The debut album from folk supergroup Pentangle is a simple universal pleasure like enjoying the sun on your face or downing a long, cold glass of water. This is the sound of five ridiculously talented people enjoying their respective instruments: there’s no denying the skill of Bert Jansch and John Renbourn as fingerstyle guitarists, each securing an adoring following through solo careers and another great “other” album, 1966’s Bert and John, but they were joined by the excellent bassist Danny Thompson and drummer Terry Cox, who both set grounded yet complex, twisting rhythms. The fifth point of the star was Jacqui McShee, a bird-like high voice that soared and fluttered around Jansch’s earthier tones. By the first chorus of the traditional “Let No Man Steal Your Thyme,” Pentangle had secured their particular meld of folk, jazz, and rock enough to see them through the rest of their careers.

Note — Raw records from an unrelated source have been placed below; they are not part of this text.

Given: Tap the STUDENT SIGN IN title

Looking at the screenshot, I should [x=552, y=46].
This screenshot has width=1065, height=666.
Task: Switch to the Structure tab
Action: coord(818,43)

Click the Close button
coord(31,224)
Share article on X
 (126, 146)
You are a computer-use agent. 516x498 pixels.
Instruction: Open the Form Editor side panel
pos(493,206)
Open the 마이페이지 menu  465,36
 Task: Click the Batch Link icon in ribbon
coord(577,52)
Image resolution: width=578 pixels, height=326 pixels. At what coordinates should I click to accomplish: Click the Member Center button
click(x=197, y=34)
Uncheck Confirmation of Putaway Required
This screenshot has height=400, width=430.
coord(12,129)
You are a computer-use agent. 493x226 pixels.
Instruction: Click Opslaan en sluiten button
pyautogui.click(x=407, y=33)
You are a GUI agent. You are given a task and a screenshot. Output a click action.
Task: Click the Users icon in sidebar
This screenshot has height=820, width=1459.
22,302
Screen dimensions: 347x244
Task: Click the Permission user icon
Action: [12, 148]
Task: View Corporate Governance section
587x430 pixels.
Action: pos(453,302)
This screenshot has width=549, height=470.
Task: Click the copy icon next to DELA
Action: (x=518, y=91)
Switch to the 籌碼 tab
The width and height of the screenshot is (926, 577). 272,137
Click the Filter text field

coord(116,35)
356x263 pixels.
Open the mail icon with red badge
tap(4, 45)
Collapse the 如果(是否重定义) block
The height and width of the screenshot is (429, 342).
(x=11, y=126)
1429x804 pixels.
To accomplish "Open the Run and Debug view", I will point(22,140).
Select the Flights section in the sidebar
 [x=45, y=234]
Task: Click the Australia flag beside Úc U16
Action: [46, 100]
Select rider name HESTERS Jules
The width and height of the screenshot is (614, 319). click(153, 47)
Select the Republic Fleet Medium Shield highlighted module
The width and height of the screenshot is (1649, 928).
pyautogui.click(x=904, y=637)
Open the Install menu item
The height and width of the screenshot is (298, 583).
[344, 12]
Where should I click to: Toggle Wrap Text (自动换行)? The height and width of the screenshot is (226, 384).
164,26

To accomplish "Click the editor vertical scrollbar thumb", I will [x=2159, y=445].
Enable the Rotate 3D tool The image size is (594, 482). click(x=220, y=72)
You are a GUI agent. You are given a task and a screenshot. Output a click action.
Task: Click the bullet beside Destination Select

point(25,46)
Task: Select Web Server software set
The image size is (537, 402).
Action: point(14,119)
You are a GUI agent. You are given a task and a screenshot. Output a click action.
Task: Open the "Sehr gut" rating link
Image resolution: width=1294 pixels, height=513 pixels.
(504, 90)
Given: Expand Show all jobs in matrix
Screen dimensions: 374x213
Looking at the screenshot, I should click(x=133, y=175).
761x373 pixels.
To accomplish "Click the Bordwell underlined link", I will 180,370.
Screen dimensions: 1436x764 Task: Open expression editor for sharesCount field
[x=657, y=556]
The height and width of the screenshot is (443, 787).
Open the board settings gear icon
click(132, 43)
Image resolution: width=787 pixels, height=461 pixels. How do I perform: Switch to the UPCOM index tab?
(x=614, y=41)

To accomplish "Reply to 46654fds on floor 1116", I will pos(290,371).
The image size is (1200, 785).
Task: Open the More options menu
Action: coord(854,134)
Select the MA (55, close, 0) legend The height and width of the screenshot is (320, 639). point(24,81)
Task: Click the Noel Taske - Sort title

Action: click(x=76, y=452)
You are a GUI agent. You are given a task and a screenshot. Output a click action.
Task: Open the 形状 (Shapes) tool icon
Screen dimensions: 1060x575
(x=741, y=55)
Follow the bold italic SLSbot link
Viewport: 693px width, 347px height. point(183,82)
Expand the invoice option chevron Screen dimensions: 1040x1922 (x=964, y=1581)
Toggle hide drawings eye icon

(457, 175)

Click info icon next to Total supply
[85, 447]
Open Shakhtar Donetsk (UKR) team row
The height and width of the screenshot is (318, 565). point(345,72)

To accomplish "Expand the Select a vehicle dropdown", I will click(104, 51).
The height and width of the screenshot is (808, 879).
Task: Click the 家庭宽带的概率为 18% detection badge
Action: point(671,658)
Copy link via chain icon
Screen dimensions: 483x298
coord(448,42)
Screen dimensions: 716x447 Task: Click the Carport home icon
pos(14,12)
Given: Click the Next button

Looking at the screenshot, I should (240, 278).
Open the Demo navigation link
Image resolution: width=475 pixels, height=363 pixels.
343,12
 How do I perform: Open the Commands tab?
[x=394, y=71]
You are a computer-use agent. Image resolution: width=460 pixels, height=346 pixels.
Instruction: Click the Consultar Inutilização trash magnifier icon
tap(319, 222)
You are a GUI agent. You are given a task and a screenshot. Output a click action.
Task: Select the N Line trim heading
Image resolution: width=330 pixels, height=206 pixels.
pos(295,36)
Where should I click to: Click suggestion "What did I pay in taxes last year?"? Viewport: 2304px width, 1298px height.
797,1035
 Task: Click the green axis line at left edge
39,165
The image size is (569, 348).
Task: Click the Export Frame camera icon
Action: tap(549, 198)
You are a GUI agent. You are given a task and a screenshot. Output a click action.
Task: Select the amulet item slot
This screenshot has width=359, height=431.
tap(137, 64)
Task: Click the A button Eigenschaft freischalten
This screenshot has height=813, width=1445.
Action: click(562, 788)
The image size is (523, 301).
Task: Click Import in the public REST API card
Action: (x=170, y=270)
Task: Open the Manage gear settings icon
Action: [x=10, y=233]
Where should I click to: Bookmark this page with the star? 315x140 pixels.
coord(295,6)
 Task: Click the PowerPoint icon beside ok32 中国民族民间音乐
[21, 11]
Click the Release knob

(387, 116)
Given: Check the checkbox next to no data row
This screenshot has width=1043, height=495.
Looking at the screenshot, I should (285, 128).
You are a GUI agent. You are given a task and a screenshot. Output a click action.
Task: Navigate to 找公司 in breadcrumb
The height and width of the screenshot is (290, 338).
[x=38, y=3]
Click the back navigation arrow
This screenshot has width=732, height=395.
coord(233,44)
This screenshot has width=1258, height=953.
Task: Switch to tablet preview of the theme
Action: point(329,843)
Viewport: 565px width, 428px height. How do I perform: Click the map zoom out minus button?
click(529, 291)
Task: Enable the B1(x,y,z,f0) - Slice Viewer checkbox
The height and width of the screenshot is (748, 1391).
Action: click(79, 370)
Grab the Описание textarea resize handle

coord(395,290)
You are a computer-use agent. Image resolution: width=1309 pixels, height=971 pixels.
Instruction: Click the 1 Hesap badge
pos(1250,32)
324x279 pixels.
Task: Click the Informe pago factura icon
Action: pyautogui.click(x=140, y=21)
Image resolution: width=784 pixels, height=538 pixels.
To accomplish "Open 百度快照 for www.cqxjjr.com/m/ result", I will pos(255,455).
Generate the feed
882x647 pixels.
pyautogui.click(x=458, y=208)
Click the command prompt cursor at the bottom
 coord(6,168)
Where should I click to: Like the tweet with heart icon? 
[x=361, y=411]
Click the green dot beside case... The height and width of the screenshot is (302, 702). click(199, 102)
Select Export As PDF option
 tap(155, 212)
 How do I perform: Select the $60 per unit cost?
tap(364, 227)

Having such faith in their individual skills allowed for crisp production; the listener can easily pick out individual guitar lines and even differentiate when Jansch and Renbourn are playing. It takes a certain amount of gutsiness to lay themselves so open to failure especially considering the trends for flanging, echo, feedback, and reverb that being ladled onto albums at the time, even with folk artists such as Donovan, but, despite testing labyrinthine instrumentals such as “Bells” and “Waltz,” everything is played with great ease and aplomb. McShee’s vocals too occasionally sound so effortless it’s as though she’s in a dreamworld. But where this may begin to sound like the nightmarish beginnings of prog (which in some ways comes through the adoption of jazzy inflections and tripping meter that would become their trademark), the album never strays too far into self-indulgent showboating.

A confident and assured album, it had the audacity to play with a furiously classicist genre (in folk) and yet at the same time set themselves apart from the, by then, established new wave of British folk stars Jethro Tull and Fairground Attraction.